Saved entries
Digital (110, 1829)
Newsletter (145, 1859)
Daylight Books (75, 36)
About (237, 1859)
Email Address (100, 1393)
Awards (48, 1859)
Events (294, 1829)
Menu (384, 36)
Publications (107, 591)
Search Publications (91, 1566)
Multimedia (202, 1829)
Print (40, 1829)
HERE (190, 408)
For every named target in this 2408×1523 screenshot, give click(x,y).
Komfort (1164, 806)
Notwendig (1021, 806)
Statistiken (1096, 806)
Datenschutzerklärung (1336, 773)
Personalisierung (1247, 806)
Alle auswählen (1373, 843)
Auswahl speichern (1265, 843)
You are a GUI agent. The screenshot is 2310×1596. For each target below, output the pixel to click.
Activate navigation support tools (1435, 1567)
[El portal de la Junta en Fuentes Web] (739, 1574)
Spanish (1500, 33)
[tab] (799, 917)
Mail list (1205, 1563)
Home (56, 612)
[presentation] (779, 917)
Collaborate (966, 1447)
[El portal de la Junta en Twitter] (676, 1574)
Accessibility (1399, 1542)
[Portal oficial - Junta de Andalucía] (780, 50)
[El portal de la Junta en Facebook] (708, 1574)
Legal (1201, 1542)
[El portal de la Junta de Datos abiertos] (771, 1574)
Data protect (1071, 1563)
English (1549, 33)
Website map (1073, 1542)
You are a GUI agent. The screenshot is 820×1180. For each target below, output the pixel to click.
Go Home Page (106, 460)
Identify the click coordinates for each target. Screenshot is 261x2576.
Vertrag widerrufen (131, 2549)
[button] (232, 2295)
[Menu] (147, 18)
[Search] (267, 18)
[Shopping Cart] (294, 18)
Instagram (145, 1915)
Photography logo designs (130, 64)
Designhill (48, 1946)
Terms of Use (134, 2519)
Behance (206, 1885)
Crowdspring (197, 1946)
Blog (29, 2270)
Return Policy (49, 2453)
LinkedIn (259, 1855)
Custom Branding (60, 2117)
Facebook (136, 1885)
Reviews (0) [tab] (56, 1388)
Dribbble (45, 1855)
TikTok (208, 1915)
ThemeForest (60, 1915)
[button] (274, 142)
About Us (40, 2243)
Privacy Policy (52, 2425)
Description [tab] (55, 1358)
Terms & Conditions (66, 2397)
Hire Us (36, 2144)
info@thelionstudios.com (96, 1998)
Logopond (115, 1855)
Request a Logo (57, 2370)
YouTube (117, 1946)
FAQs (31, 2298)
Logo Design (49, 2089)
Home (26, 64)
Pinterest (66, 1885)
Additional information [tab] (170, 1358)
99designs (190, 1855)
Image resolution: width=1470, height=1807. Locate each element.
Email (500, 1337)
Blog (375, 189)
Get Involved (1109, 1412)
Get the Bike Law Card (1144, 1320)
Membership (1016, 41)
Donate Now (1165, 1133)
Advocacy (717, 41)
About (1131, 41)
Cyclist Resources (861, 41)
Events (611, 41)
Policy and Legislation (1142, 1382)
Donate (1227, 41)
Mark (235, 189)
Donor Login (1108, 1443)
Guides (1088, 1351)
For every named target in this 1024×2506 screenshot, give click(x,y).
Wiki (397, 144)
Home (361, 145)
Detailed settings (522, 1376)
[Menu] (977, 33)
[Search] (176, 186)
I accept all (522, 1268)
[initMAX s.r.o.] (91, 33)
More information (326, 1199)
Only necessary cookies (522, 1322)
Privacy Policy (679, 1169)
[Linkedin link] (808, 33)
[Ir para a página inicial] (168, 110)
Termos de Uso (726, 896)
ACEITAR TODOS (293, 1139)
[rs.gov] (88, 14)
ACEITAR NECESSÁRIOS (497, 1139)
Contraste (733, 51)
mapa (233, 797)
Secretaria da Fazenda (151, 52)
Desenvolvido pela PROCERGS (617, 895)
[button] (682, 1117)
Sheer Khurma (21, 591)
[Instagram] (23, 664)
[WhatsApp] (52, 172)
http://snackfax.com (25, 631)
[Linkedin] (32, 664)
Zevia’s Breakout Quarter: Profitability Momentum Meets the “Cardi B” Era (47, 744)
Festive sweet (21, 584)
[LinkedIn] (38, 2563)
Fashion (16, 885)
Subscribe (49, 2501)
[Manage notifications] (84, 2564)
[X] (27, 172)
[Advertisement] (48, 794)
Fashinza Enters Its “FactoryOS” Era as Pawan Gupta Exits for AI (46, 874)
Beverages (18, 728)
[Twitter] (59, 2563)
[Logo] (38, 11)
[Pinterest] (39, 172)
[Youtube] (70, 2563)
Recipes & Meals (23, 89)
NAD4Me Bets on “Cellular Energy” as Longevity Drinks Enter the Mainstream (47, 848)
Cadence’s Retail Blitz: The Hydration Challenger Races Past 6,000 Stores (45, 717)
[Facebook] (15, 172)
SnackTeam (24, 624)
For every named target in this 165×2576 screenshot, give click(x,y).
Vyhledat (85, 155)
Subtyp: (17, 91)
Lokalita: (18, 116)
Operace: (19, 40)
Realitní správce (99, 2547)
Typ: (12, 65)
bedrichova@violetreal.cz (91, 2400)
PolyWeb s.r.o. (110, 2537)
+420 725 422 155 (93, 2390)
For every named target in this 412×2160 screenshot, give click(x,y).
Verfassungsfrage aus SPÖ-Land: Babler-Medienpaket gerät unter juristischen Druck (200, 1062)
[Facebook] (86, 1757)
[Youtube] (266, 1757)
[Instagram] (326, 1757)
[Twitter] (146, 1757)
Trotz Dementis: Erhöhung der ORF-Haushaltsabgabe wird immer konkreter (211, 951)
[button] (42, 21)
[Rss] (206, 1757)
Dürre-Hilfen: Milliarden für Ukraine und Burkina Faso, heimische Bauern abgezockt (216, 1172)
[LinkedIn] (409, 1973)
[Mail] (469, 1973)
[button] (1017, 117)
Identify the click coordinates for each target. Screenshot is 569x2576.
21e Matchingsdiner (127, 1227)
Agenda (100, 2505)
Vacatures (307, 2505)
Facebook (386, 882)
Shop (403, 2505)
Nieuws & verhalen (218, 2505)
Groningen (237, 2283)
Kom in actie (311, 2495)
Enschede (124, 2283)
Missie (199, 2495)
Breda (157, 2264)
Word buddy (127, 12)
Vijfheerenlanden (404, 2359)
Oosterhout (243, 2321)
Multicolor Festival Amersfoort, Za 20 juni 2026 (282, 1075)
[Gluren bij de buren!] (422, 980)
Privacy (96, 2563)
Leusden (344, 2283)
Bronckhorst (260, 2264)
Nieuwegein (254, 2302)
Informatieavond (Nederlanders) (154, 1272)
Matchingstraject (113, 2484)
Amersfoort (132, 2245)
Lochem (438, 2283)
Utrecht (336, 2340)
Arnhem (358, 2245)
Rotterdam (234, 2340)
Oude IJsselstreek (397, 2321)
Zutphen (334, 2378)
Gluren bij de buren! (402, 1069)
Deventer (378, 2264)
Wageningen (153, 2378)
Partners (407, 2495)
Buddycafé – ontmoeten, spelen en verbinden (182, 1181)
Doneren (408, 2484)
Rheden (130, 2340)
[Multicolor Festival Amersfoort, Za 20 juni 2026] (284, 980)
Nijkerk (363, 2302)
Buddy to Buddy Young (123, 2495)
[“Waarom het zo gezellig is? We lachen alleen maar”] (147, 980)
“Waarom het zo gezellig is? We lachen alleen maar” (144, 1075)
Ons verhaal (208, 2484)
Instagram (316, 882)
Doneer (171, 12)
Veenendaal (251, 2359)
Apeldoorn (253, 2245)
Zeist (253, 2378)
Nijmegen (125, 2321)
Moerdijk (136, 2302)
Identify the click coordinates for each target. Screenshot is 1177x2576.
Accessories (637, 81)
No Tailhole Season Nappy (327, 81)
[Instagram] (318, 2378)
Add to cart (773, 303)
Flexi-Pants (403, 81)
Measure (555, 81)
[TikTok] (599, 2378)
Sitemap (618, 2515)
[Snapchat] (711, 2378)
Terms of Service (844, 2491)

**Your task:**
Copy the entries word for word. Start at the first line and end with the line containing "Legal (1201, 1542)".

**Exercise result:**
Digital (110, 1829)
Newsletter (145, 1859)
Daylight Books (75, 36)
About (237, 1859)
Email Address (100, 1393)
Awards (48, 1859)
Events (294, 1829)
Menu (384, 36)
Publications (107, 591)
Search Publications (91, 1566)
Multimedia (202, 1829)
Print (40, 1829)
HERE (190, 408)
For every named target in this 2408×1523 screenshot, give click(x,y).
Komfort (1164, 806)
Notwendig (1021, 806)
Statistiken (1096, 806)
Datenschutzerklärung (1336, 773)
Personalisierung (1247, 806)
Alle auswählen (1373, 843)
Auswahl speichern (1265, 843)
You are a GUI agent. The screenshot is 2310×1596. For each target below, output the pixel to click.
Activate navigation support tools (1435, 1567)
[El portal de la Junta en Fuentes Web] (739, 1574)
Spanish (1500, 33)
[tab] (799, 917)
Mail list (1205, 1563)
Home (56, 612)
[presentation] (779, 917)
Collaborate (966, 1447)
[El portal de la Junta en Twitter] (676, 1574)
Accessibility (1399, 1542)
[Portal oficial - Junta de Andalucía] (780, 50)
[El portal de la Junta en Facebook] (708, 1574)
Legal (1201, 1542)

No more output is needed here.